Responsible AI

How a pension provider proves good outcomes now when the customer retires in 20 years

June 2, 2026
10 min read

Part of the AI on Trial: The Burden of Proof campaign series

The Defence Brief: Pensions

A UK pension provider deployed AI across its contact centre, retirement guidance tools, vulnerable customer triage, and member communications. The customer base spans three generations. Some members will not draw their pension for forty years. Others are mid-decumulation today. When the FCA asks the provider’s Chief Risk Officer how the firm evidences good outcomes from AI-influenced decisions over that time horizon, the answer needs to reach further back than the policy framework currently does. The decisions being made today will be assessed against outcomes that may not surface until 2046.

This is the defence brief for pensions. Five governance gaps run through the entire AI on Trial series. Three of them apply with particular force to pension providers: unsupervised AI agents in member-facing roles, sampling-based monitoring across a long-duration product, and AI models with no documented financial services provenance. This article translates those three charges into the specific regulatory and operational context of UK pensions.

Why pensions face the longest accountability tail in financial services

Pensions are the only retail financial product where the customer outcome cannot be assessed for decades.

A retail bank knows within weeks whether a fraud decision was correct. A wealth manager knows within a year whether a portfolio recommendation was suitable. A pension provider may not know until the member retires whether the cumulative effect of AI-influenced nudges, default fund allocations, retirement guidance, and consolidation prompts left the member in a better or worse position than they would otherwise have been.

That time gap creates a governance problem that does not exist in other sectors. When AI assists a customer interaction today, the record of what the AI did needs to outlive the staff who deployed it, the systems that ran it, and in some cases the regulatory regime under which it was approved. The evidence base needs to be retrievable in 2030 or 2040 with the same fidelity it had in 2026. Most pension providers have not built infrastructure for that.

The FCA has been explicit about where the pressure is now landing. The Value for Money Framework consultation (CP26/1) closed in March 2026, with first VFM assessments targeted for 2028. The targeted support regime for pensions launched in April 2026, giving providers permission to make limited recommendations to groups of customers under Consumer Duty obligations. Unit-linked pensions and long-term savings sit inside the FCA’s 2025/26 Consumer Duty market study programme, with findings expected in H1 2026.

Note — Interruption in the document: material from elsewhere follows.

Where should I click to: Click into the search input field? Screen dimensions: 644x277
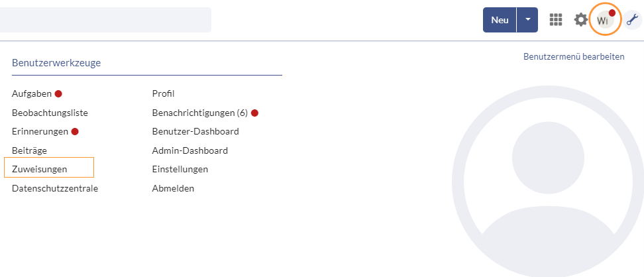pos(105,20)
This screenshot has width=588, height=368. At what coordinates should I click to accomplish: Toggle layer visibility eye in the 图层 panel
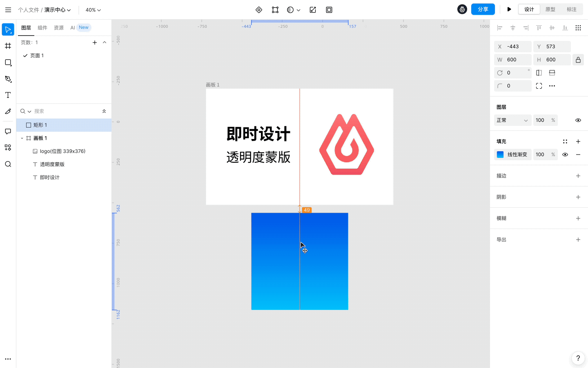point(578,120)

For pension providers, the practical implication is direct. Every AI-assisted interaction now generates a regulatory record that may be tested years after the interaction took place. Every default fund allocation, every retirement nudge, every vulnerable customer triage decision needs to be assessable against outcome standards that will evolve over the lifetime of the product. Every AI model in production needs documented provenance that an auditor can trace back to its training data.

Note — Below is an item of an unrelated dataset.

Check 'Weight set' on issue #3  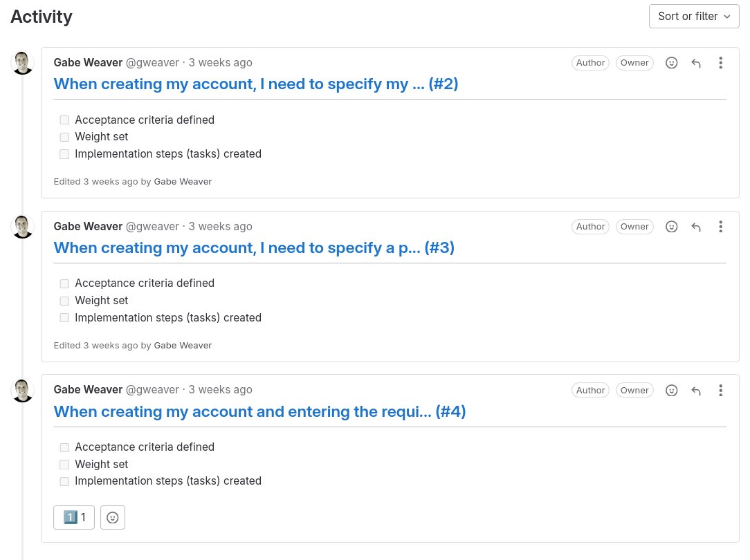point(64,301)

This article walks through what proof looks like for each of these three obligations.

For a full breakdown of all five governance gaps, see the complete framework → AI Governance in UK Financial Services: The Accountability Framework

SMCR liability for long-horizon AI decisions: who is accountable when the outcome surfaces in 2046

The first question the FCA is likely to ask any pension provider deploying AI is who carries personal liability when an AI-influenced decision turns out to have produced a poor outcome years after the senior manager who deployed it has left the firm.

Under SMCR, the answer cannot be a generic reference to the AI vendor or the model owner. The senior manager whose function deployed the AI is personally accountable for the decisions that function delivers, including the decisions delivered by AI. The regime does not have an expiry date. Liability sits with the senior manager who held the responsibility at the time, evidenced by the regulatory record the firm produces on demand.

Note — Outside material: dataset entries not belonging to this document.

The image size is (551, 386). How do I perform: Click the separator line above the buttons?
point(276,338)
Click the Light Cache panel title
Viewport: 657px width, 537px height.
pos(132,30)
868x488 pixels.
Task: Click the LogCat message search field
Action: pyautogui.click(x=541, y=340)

For pensions, this creates a specific governance problem. The AI agent answering a member’s question about consolidation in 2026 is making a decision whose downstream impact may not be visible until that member retires. If a thematic review in 2031 asks the firm to evidence the quality of consolidation guidance given five years earlier, the record needs to show what the AI recommended, what the human did with that recommendation, what the member received, and how the firm assessed that outcome against Consumer Duty standards at the time. Most firms cannot produce that record today.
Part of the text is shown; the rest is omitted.